Las mujeres somos pieza clave para la vida. Somos el sustrato fértil donde un nuevo ser crece y lo protegemos, desde su momento más vulnerable, hasta que lo vemos partir independiente con nuestros propios ojos. Somos invitadas especiales como testigos de las primeras experiencias sensoriales de nuestros hijos, sus primeros sabores, olores, texturas, formas, colores y sus primeros pasos. Somos quienes les presentamos las maravillas de la naturaleza como el agua, las flores, las nubes y los animales; somos sus guías de campo en sus primeras expediciones al jardín, y en nuestra memoria quedan sus expresiones hermosas de asombro y curiosidad.

Así, la mujer es ingrediente primordial en la receta para preservar la vida, y de alguna forma, en nuestro rol como mamás, debemos considerar el inculcar el amor, el respeto y el cuidado de todas las formas de vida que existen y con las que compartimos este mundo. Asimismo, podemos aprovechar esa inclinación instintiva y natural de nuestros niños por admirar las maravillas de nuestra Tierra viva. El cuidado de nuestro planeta es responsabilidad de todos, pero la mujer, en su papel de co-creadora y dadora de vida, cumple un rol esencial en inculcar y favorecer la apropiación y difusión de valores, que lleven a desarrollar hábitos en nuestros hijos a favor del cuidado de nuestro entorno.

Es en el hogar donde enseñamos lo que es el respeto y el amor hacia nuestros seres más cercanos y, de la misma forma, es en el hogar donde debemos inspirar en nuestros hijos el aprecio, la valoración y el cuidado de la naturaleza y de cada uno de los seres que formamos parte de ella.

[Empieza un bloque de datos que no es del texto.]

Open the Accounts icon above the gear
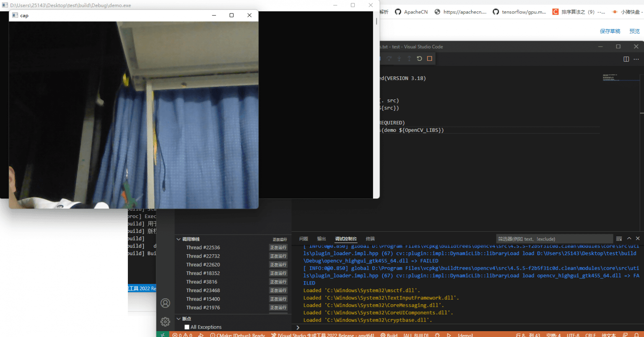The height and width of the screenshot is (337, 644). tap(165, 303)
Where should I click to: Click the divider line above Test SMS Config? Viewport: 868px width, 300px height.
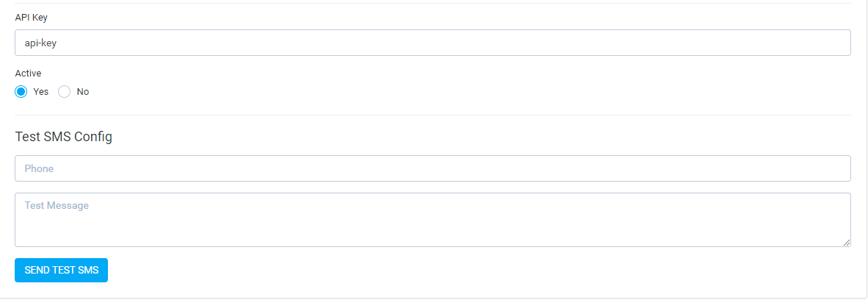click(433, 115)

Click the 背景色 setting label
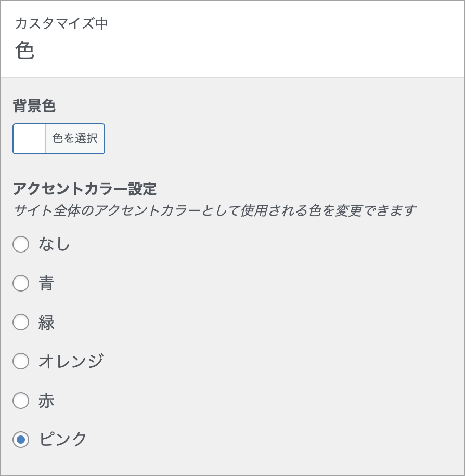34,106
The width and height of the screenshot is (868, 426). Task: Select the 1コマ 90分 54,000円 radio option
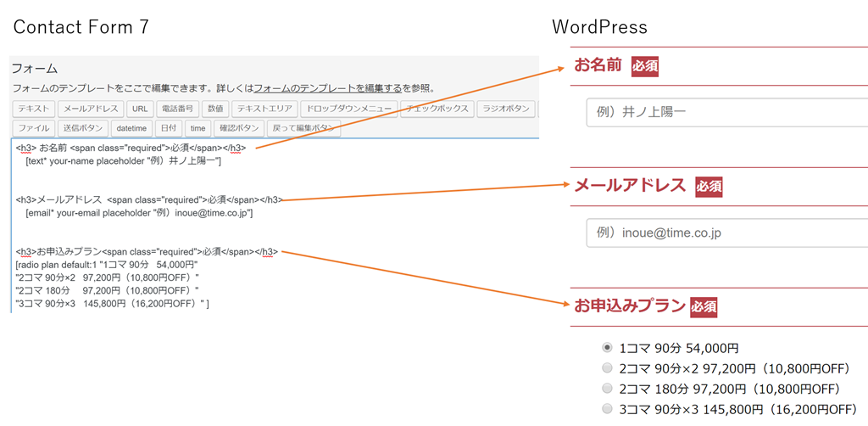606,347
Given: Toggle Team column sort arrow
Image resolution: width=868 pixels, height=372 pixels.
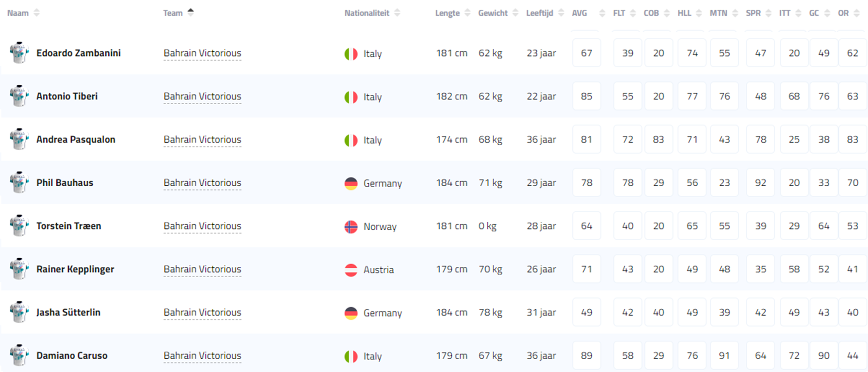Looking at the screenshot, I should [x=191, y=12].
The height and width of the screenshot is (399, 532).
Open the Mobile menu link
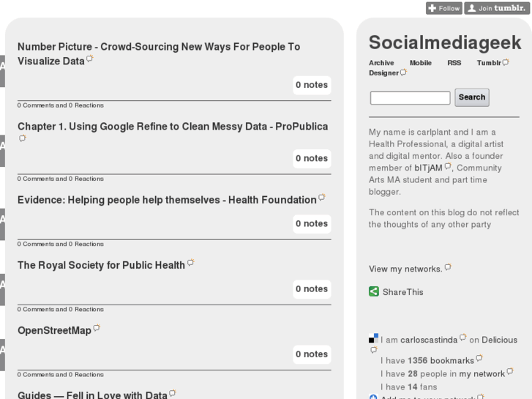click(420, 63)
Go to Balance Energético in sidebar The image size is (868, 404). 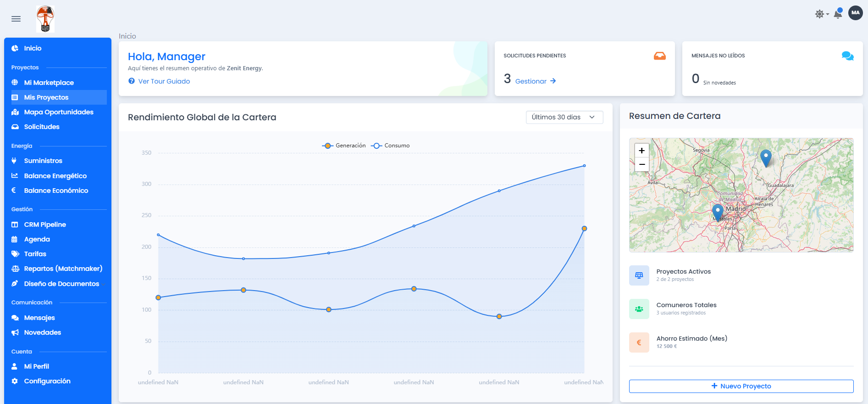(55, 176)
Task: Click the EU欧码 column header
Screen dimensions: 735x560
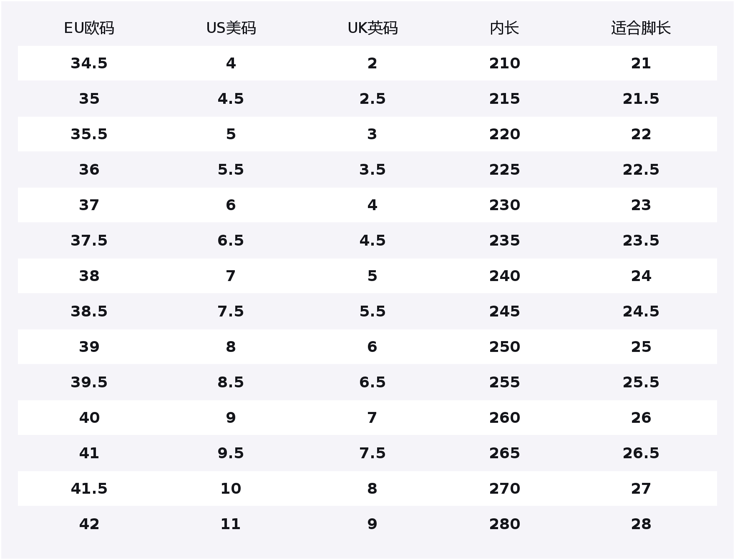Action: (x=89, y=28)
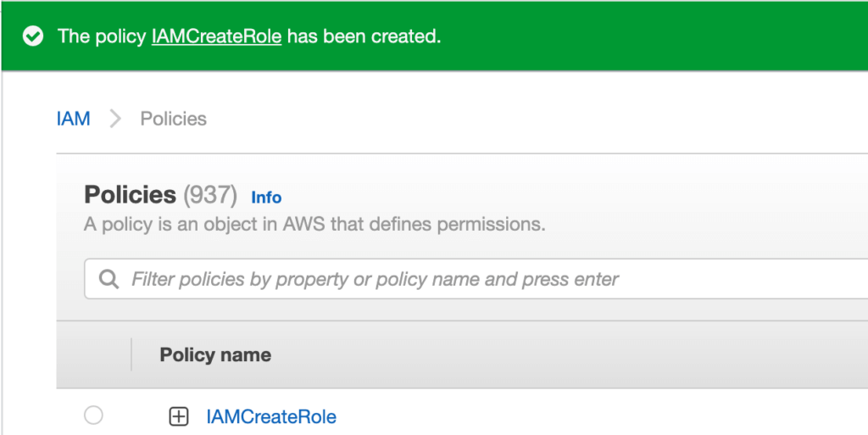
Task: Click the empty area of the green banner
Action: (x=661, y=36)
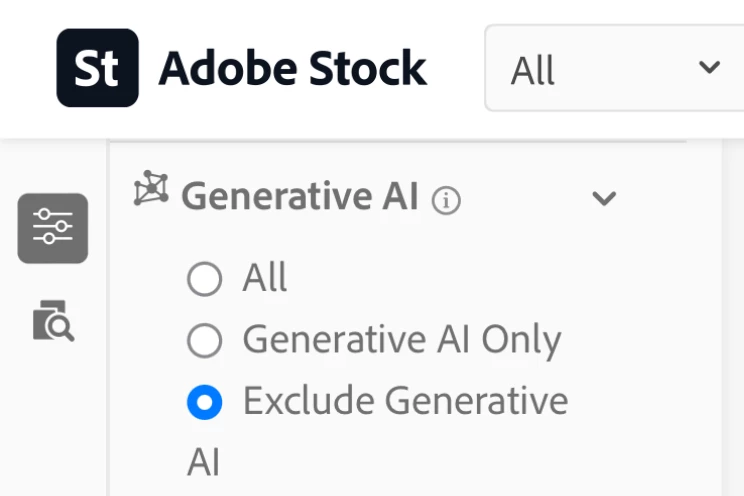
Task: Click the wrapped "AI" text below Exclude Generative
Action: click(203, 463)
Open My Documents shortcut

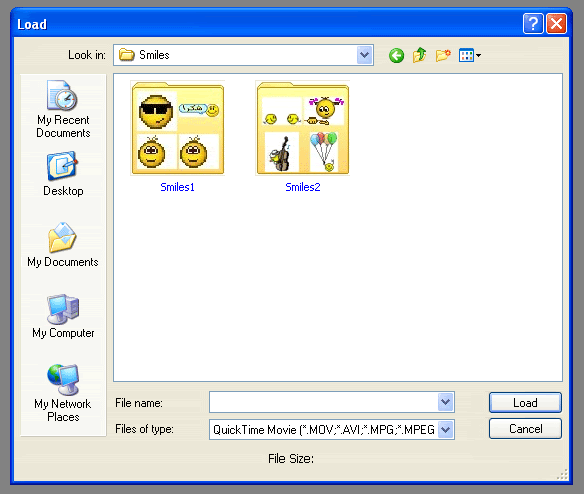click(x=63, y=244)
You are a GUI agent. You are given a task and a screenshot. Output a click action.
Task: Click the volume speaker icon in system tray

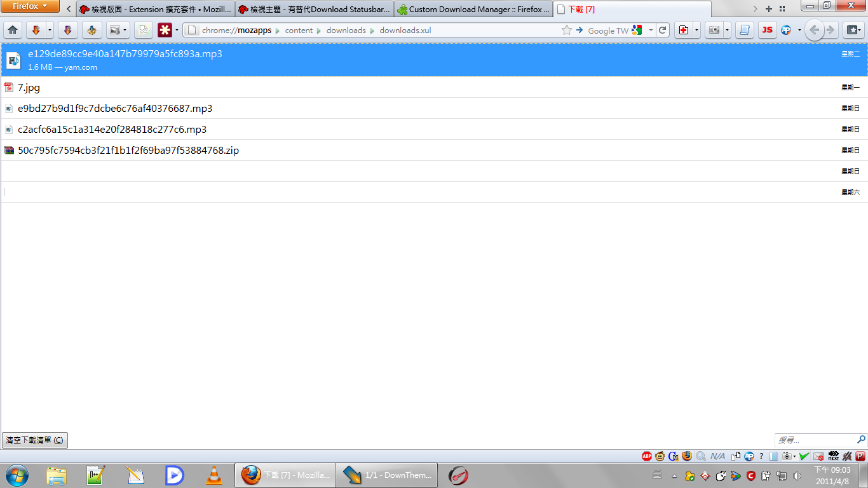tap(797, 475)
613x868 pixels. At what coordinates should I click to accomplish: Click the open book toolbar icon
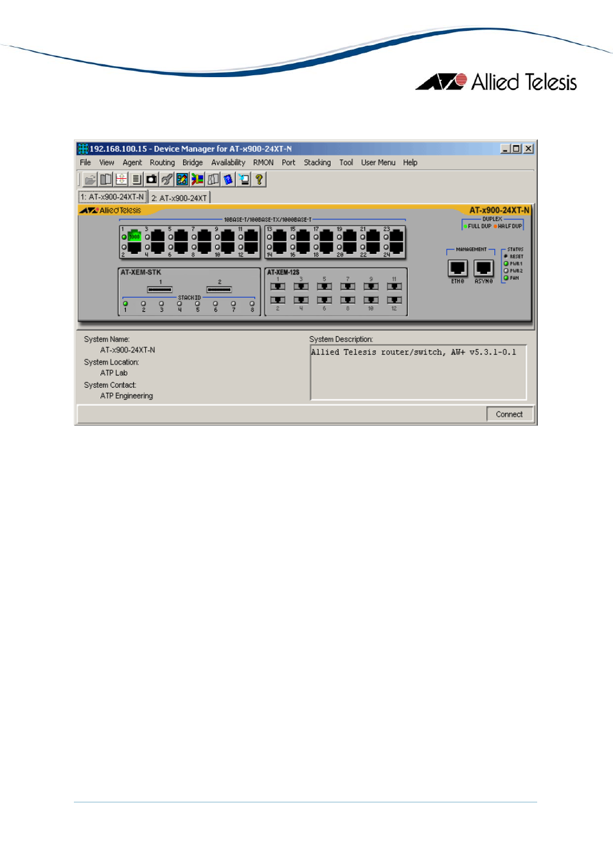[x=106, y=180]
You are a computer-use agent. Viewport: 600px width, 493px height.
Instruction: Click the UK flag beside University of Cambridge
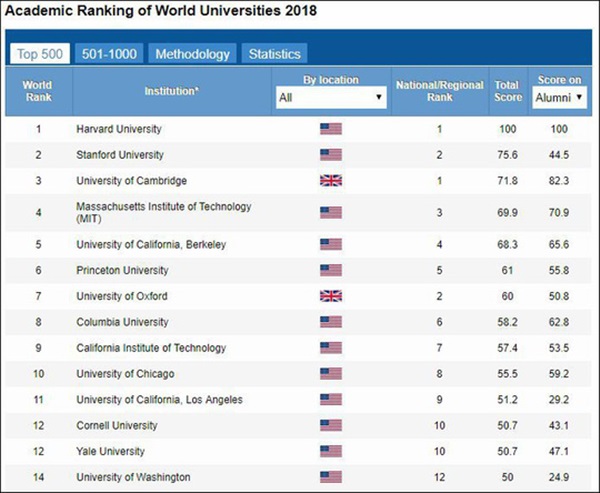[x=330, y=181]
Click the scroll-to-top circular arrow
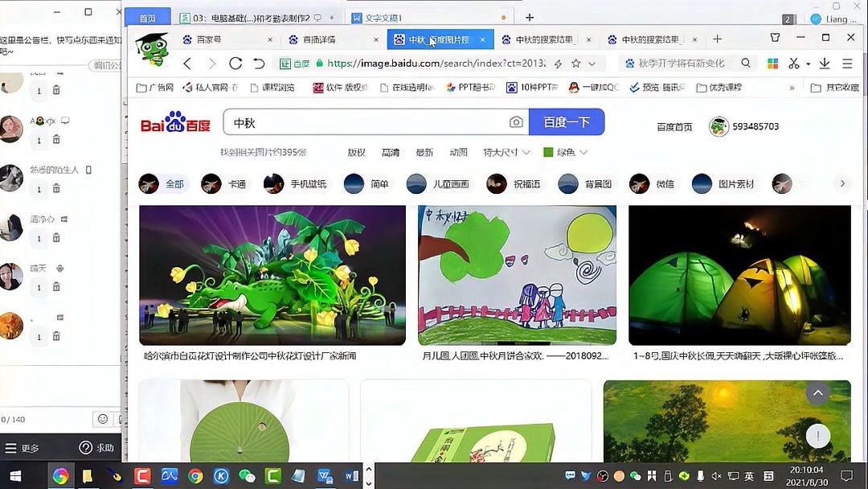The width and height of the screenshot is (868, 489). pyautogui.click(x=817, y=392)
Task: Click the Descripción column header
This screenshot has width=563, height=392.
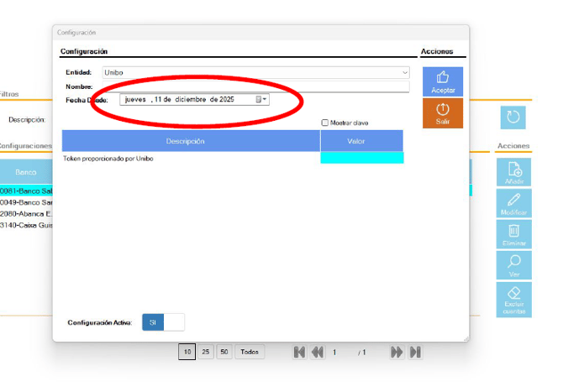Action: pyautogui.click(x=191, y=141)
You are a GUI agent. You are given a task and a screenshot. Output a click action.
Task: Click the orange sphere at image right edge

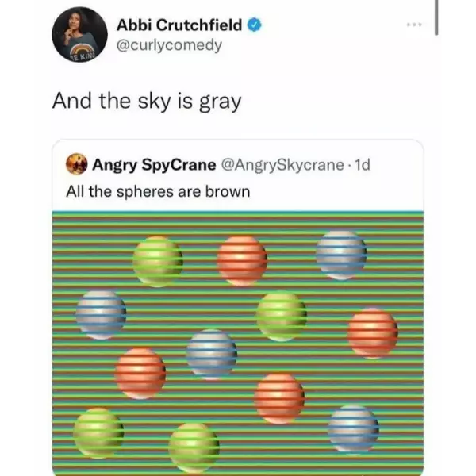tap(373, 333)
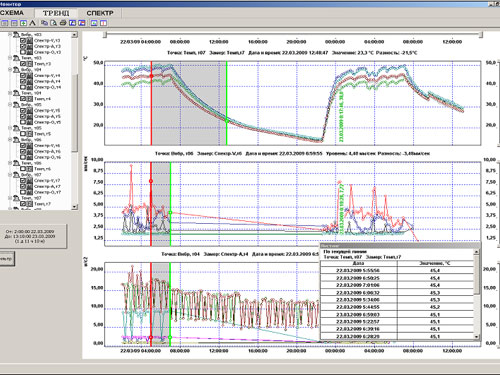The image size is (500, 375).
Task: Collapse the Вибр, т06 tree node
Action: (x=10, y=140)

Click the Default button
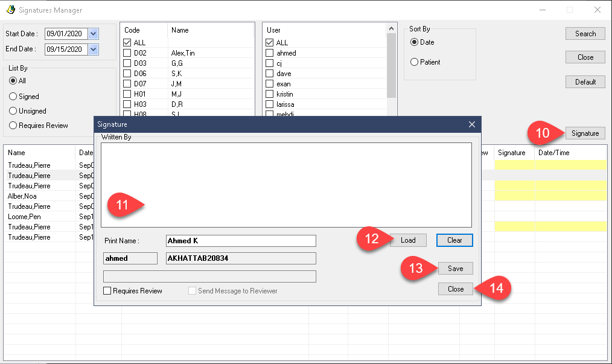pos(585,81)
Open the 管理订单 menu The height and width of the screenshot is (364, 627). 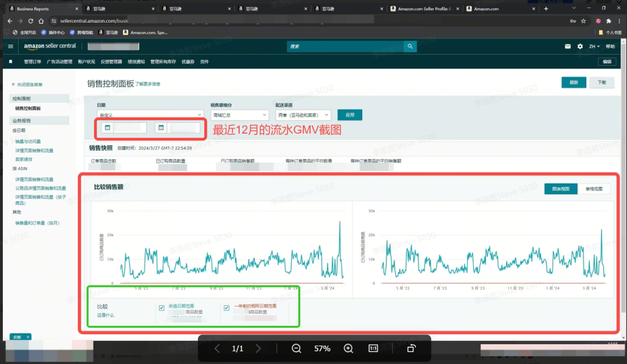[33, 62]
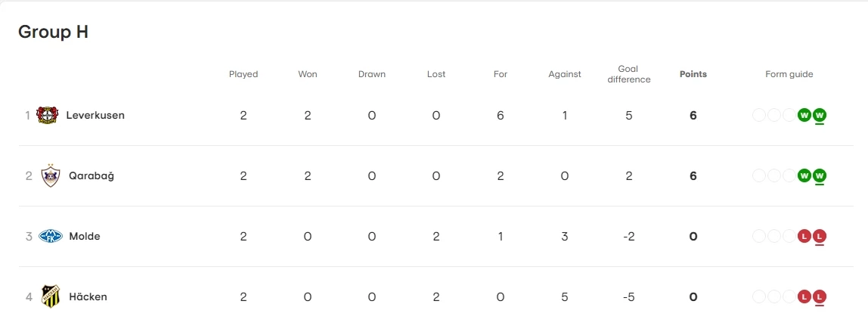Click Leverkusen's first win badge in form guide

point(804,115)
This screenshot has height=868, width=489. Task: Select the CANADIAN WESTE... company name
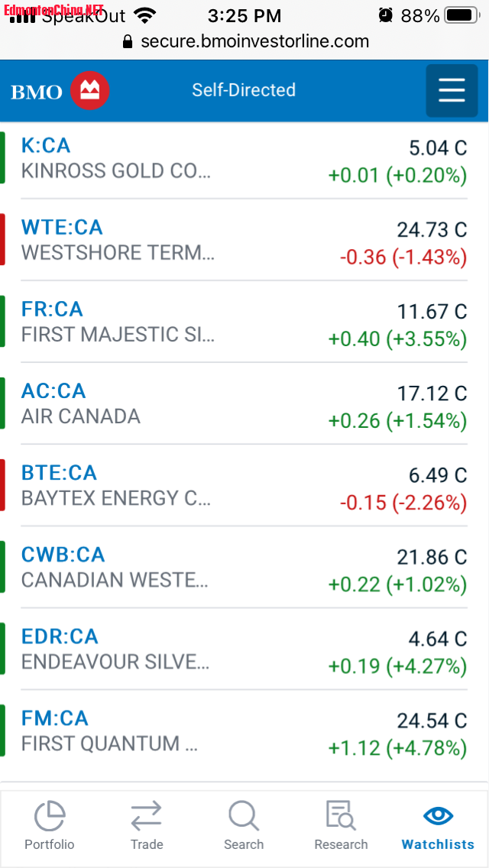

De la misma forma en que amamantamos amorosamente a nuestros hijos dando toda nuestra energía y lo mejor de nosotras, la naturaleza nos alimenta siempre, y lo hace sin esperar nada a cambio, sin esperar ningún tipo de satisfacción ni deseo, más que el de permanecer para seguir sosteniendo la vida.

Te invito a protagonizar este papel de guía familiar en nuestro reencuentro y revaloración de la naturaleza, que además de darte satisfacción personal, te dará y nos dará a todos un mejor planeta en cual seguir viviendo.